Evidence for an amiloride sensitive Na+ pathway in the amphibian diluting segment induced by K+ adaptation

Abstract

The effect of amiloride on cell membrane potentials and intracellular Na activity (Na_i) was tested in early distal tubules of the isolated perfused kidney of control and of K-adapted (high-K diet)Amphiuma. Conventional and Na-sensitive liquid ion-exchanger microelectrodes were employed to measure the peritubular cell membrane potential (PD_pt), the transepithelial potential difference (PD_te) and the Na electrochemical gradient across the peritubular cell membrane (E ^Na_pt ), in the absence and the presence of amiloride (1·10⁻⁴mol·1⁻¹) in both groups of animals.
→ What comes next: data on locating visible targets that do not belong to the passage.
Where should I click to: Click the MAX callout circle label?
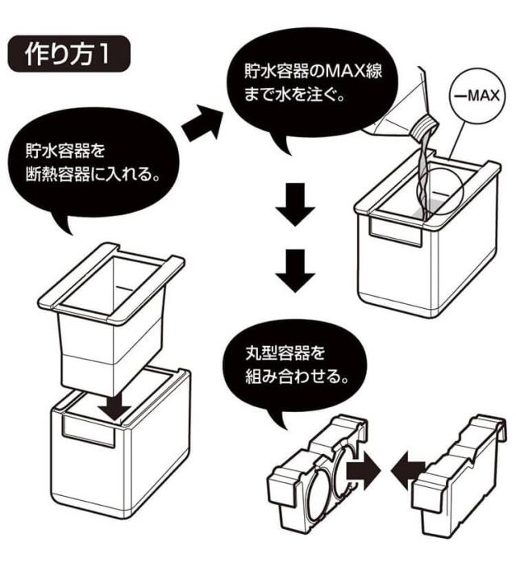pos(473,95)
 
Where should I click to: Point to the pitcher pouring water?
pos(395,105)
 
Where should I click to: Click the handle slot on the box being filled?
pos(399,233)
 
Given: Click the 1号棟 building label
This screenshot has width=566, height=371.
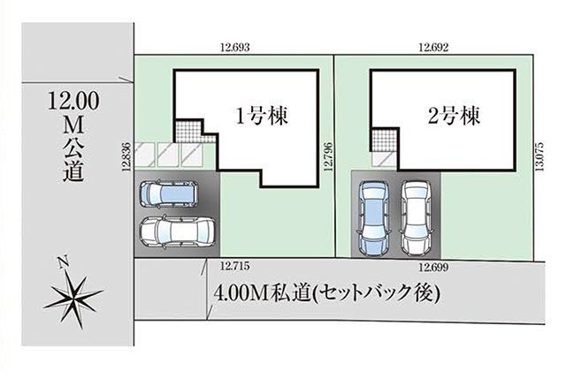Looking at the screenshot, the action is (x=262, y=116).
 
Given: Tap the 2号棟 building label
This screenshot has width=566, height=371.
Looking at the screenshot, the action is (x=454, y=116).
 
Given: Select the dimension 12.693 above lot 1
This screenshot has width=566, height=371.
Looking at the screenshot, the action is (x=235, y=47).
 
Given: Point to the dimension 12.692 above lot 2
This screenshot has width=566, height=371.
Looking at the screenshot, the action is (x=433, y=47).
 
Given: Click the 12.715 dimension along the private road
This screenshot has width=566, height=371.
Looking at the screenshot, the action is (x=235, y=267).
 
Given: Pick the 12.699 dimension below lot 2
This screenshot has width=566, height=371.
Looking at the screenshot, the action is (x=433, y=267).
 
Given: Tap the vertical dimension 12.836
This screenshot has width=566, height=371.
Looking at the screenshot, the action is (x=126, y=155).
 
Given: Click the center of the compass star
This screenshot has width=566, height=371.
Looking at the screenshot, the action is (x=73, y=296).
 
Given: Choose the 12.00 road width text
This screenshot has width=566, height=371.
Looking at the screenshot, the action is (x=73, y=101).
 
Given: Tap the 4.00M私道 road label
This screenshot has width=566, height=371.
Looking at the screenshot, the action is (x=263, y=293).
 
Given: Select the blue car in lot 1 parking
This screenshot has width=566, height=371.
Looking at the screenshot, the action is (x=169, y=194).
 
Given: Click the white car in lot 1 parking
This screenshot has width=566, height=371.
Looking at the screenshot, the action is (x=177, y=232).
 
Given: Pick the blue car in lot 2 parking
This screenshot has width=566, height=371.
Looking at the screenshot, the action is (x=373, y=218).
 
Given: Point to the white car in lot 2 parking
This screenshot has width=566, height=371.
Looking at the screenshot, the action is (x=417, y=218).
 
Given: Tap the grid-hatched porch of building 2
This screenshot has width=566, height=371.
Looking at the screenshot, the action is (x=385, y=140).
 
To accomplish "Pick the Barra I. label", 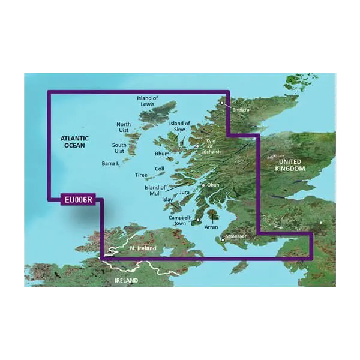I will click(x=109, y=163).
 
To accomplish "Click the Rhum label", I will click(x=163, y=154).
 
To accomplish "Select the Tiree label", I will click(x=141, y=176).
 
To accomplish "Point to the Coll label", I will click(x=160, y=169).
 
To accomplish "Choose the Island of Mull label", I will click(x=155, y=190).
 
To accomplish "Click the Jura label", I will click(x=184, y=193).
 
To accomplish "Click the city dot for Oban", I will click(x=203, y=185).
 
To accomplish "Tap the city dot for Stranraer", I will click(x=223, y=240).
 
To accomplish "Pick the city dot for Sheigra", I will click(x=221, y=103).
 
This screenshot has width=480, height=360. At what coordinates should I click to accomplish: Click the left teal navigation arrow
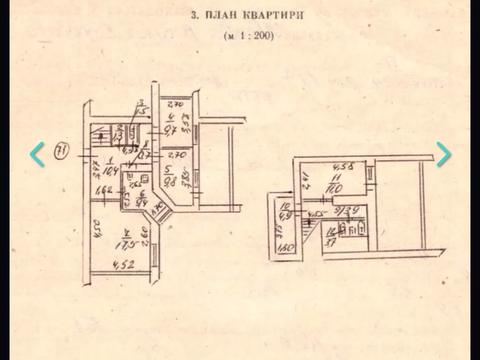pos(37,154)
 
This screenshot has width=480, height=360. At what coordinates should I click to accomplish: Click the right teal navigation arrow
pos(443,154)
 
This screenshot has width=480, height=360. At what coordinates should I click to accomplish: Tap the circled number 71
pos(61,152)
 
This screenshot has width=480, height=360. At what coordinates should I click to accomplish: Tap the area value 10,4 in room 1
pos(111,171)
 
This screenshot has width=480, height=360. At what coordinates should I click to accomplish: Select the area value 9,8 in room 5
pos(170,181)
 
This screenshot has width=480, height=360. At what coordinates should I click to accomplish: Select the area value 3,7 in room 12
pos(331,241)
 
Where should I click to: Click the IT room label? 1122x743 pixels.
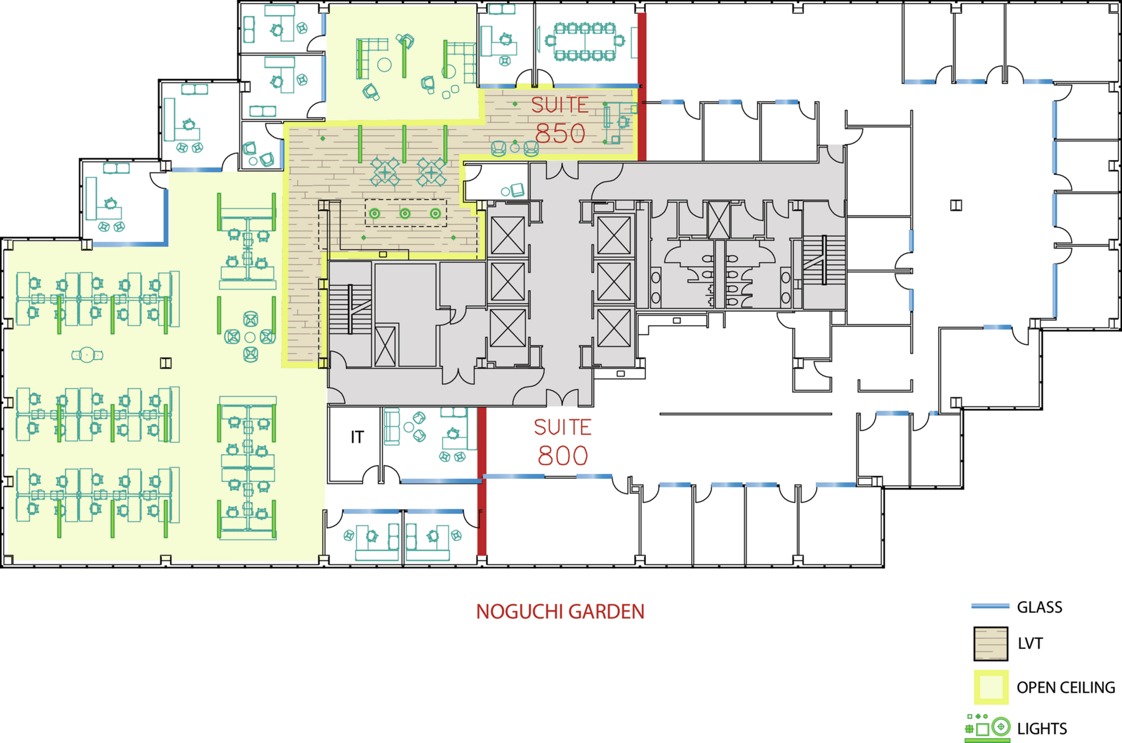[x=357, y=437]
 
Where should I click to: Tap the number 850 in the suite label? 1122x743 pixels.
[x=560, y=133]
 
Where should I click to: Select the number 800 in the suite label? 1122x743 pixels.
[x=563, y=456]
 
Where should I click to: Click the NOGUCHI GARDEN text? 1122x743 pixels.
[x=560, y=612]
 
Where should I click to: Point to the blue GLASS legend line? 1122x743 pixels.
[x=990, y=606]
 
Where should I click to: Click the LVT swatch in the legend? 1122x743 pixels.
[x=990, y=644]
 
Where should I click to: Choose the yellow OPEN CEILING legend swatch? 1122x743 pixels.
[x=991, y=688]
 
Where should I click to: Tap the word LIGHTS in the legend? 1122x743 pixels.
[x=1042, y=729]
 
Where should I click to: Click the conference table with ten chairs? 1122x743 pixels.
[x=584, y=42]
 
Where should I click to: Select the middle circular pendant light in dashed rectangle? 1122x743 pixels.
[x=405, y=214]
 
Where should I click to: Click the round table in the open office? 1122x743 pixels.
[x=87, y=355]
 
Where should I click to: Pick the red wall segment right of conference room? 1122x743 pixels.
[x=641, y=87]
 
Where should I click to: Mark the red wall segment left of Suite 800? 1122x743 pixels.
[x=481, y=481]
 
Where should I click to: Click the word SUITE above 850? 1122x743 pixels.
[x=560, y=105]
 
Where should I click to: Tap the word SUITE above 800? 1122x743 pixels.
[x=563, y=427]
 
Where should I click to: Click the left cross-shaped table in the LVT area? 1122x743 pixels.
[x=385, y=171]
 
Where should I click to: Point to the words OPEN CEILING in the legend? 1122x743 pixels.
[x=1066, y=688]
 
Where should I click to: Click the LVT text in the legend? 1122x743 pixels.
[x=1030, y=644]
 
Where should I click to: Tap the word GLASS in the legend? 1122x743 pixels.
[x=1040, y=607]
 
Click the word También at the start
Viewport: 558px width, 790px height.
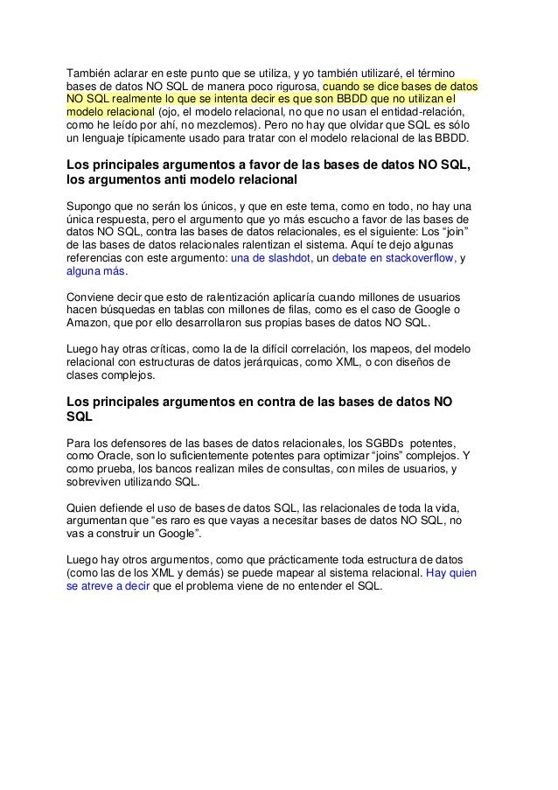[91, 71]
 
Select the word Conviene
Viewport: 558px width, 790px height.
[94, 296]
Amiloride did not affect PD_pt and E ^Na_pt in control animals but depolarized PD_pt and E ^Na_pt by about 8 mV in K-adapted animals. Na_i (11.0 ±0.6 mmol·l⁻¹ in early distal cells of control animals) did not change significantly by this maneuver. However, Na_i decreased to extremely low values (2.3±0.2 mmol·l⁻¹) when the luminal cotransport system for Na, Cl and K was inhibited by the luminal application of furosemide (5·10⁻⁵ mol/l) and when the luminal cell membrane was exposed simultaneously to amiloride. The amiloride-induced effects on PD_pt, E ^Na_pt and Na_i occurred within seconds and were fully reversible. We conclude that high-K diet (K adaptation) induces an amiloride-sensitive pathway in the luminal cell membrane of early distal cells ofAmphiuma which exists in parallel with the furosemide-sensitive cotransport system located in this cell barrier. The results suggest a luminal amiloride-sensitive Na/H exchange mechanism which regulates the luminal K permeability.